Philipp Lahm – DAS SPIEL (2022)
Die meisten Jungen dürften diese Erfahrung als Kind gemacht haben: Man jagt wild dem Ball hinterher, schreit nutzlos in der Gegend herum, und dann, wenn die Gelegenheit kommt, schießt man den Ball in Richtung Tor. Dann schreit man wieder rum, oder macht sonstige Faxen. Im Fußball waren manche begabter, andere weniger, dann gab es aber auch immer diejenigen ohne jeden Sinn für Körperkontrolle und Fußkoordination – denen musste man stets ausweichen, denn sie waren stets die Gefährlichsten.

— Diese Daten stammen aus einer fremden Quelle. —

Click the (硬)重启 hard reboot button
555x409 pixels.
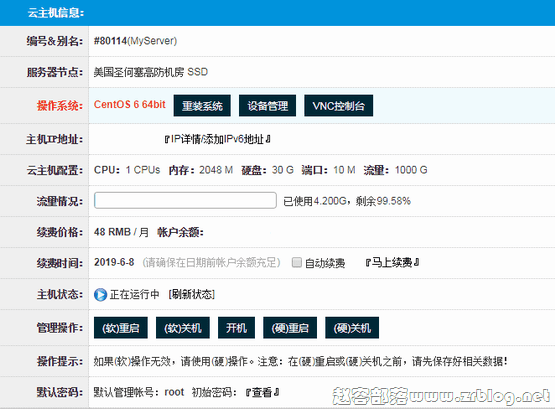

Lebhaft können solche Erfahrungen sein, dieses freudige Rumrennen und Rumschreien, und dies zumeist mit vielen anderen, und vielleicht ist dies eines der Gründe, warum Fußball so populär ist, ja, weil fast jeder denkbare Junge auf der Welt weiß, wie es sich anfühlt, einen Ball durch die Gegend zu schießen, oder ihn zu einem Freund zu passen, und sicher, einige Mädchen oder Frauen werden diese Erfahrung auch gemacht haben. Umso interessanter wird es dann, wenn man nicht mehr selbst spielt, sondern sich Profisportler*Innen anschaut, die aus diesem Spiel eine Karriere gemacht haben. Das Spiel sich dann in eine maximal-seriöse Angelegenheit: Es geht um Geld, Skandale, Vorbilder, Ruhm, Nationalität, Ideale, manchmal auch um Menschenrechte.

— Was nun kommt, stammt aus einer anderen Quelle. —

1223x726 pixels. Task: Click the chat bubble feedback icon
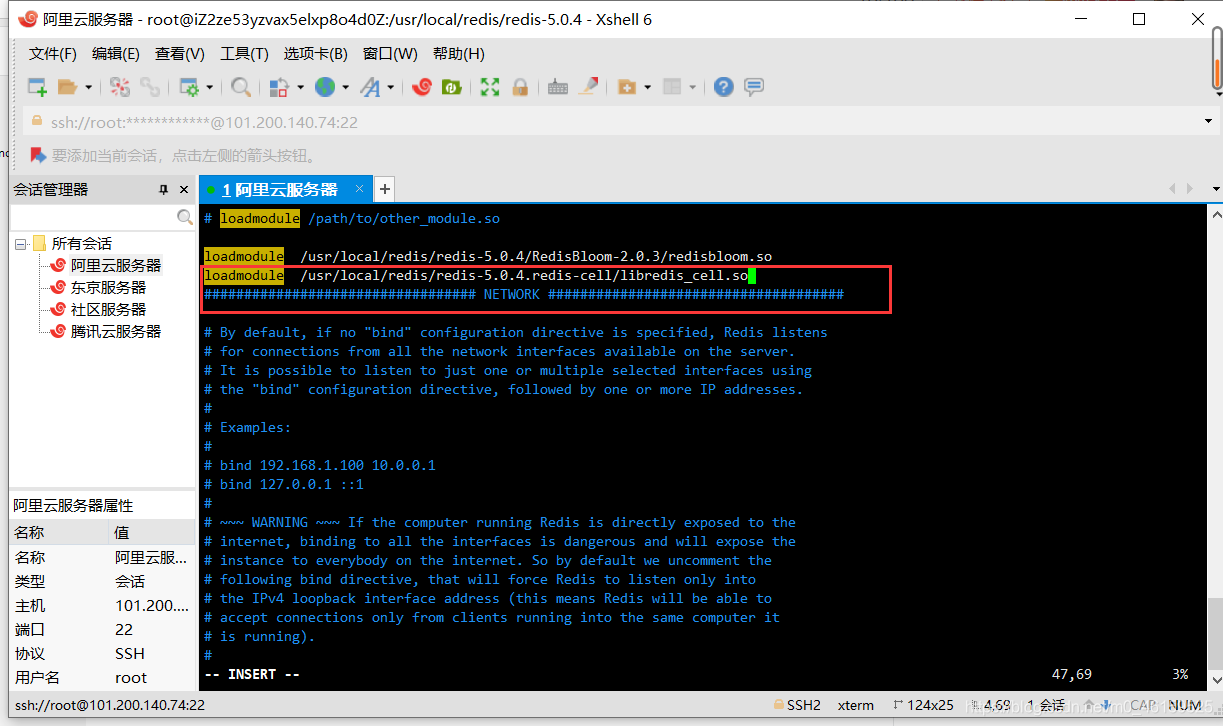[754, 87]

Philipp Lahms Buch “DAS SPIEL” – ein Titel in Großbuchstaben – handelt von der sehr erwachsenen, seriösen Seite des Spiels. Dort geht es zum einen um die besten Talente, ihre spezielle Art der Sozialisierung, es geht um Herausforderungen bzw. die speziellen Anforderungen, die Fußballspieler*Innen zu meistern haben, die in die Profi-Liga kommen wollen. Zum anderen geht es aber auch um den Sport als eine Praxis, um Werte zu erlernen und zu verbreiten, wie etwa Fairness, Regeltreue und Achtung – also dieselben Werte, die hochgehalten werden, wenn es darum geht, in einem Unternehmen, in denen beschissene Arbeitsverhältnisse vorliegen, zu funktionieren.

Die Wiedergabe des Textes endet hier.